Azure Databricks is a fully managed, cloud-based big data and machine learning platform. It enables developers to accelerate AI implementation by simplifying the process of building enterprise-grade production data applications. Built in a joint effort by Microsoft and the team that started Apache Spark, Azure Databricks provides data science and engineering teams with a single platform for big data processing and machine learning.
By combining an end-to-end, managed Apache Spark platform optimized for the cloud with the enterprise scale and security of the Azure platform, Azure Databricks makes it easy to run large-scale Spark workloads.
You can access SQL Data Warehouse from Azure Databricks by using the SQL Data Warehouse connector. SQL Data Warehouse connector is a data source implementation for Apache Spark that uses Azure Blob storage and PolyBase in SQL Data Warehouse to transfer large volumes of data efficiently between an Azure Databricks cluster and a SQL Data Warehouse instance.
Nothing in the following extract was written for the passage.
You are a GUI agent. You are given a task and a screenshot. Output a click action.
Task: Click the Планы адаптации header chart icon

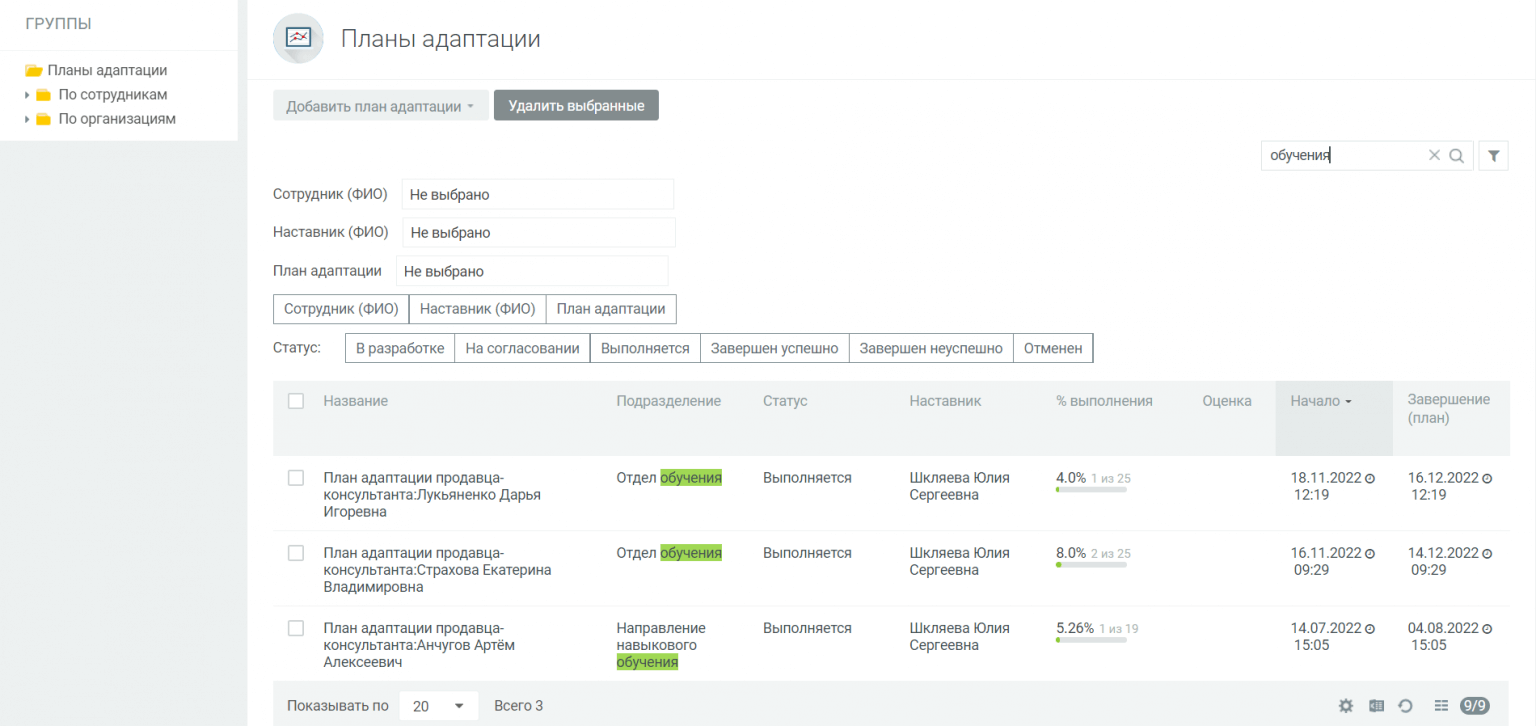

Both the Azure Databricks cluster and the SQL Data Warehouse instance access a common Blob storage container to exchange data. In Azure Databricks, Spark jobs are triggered by the SQL Data Warehouse connector to read data from and write data to the Blob storage container. On the SQL Data Warehouse side, data loading and unloading operations performed by PolyBase are triggered by the SQL Data Warehouse connector through JDBC.
PolyBase is a technology that accesses data outside of a database via the T-SQL language. In Azure SQL Data Warehouse, you can import and export data to and from Azure Blob storage and Azure Data Lake Store.
Azure Data Factory is a cloud-based data integration service. It lets you create data-driven workflows in the cloud for orchestrating and automating data movement and data transformation. Data Factory supports various data stores. In this case it uses Azure SQL Database as a data source.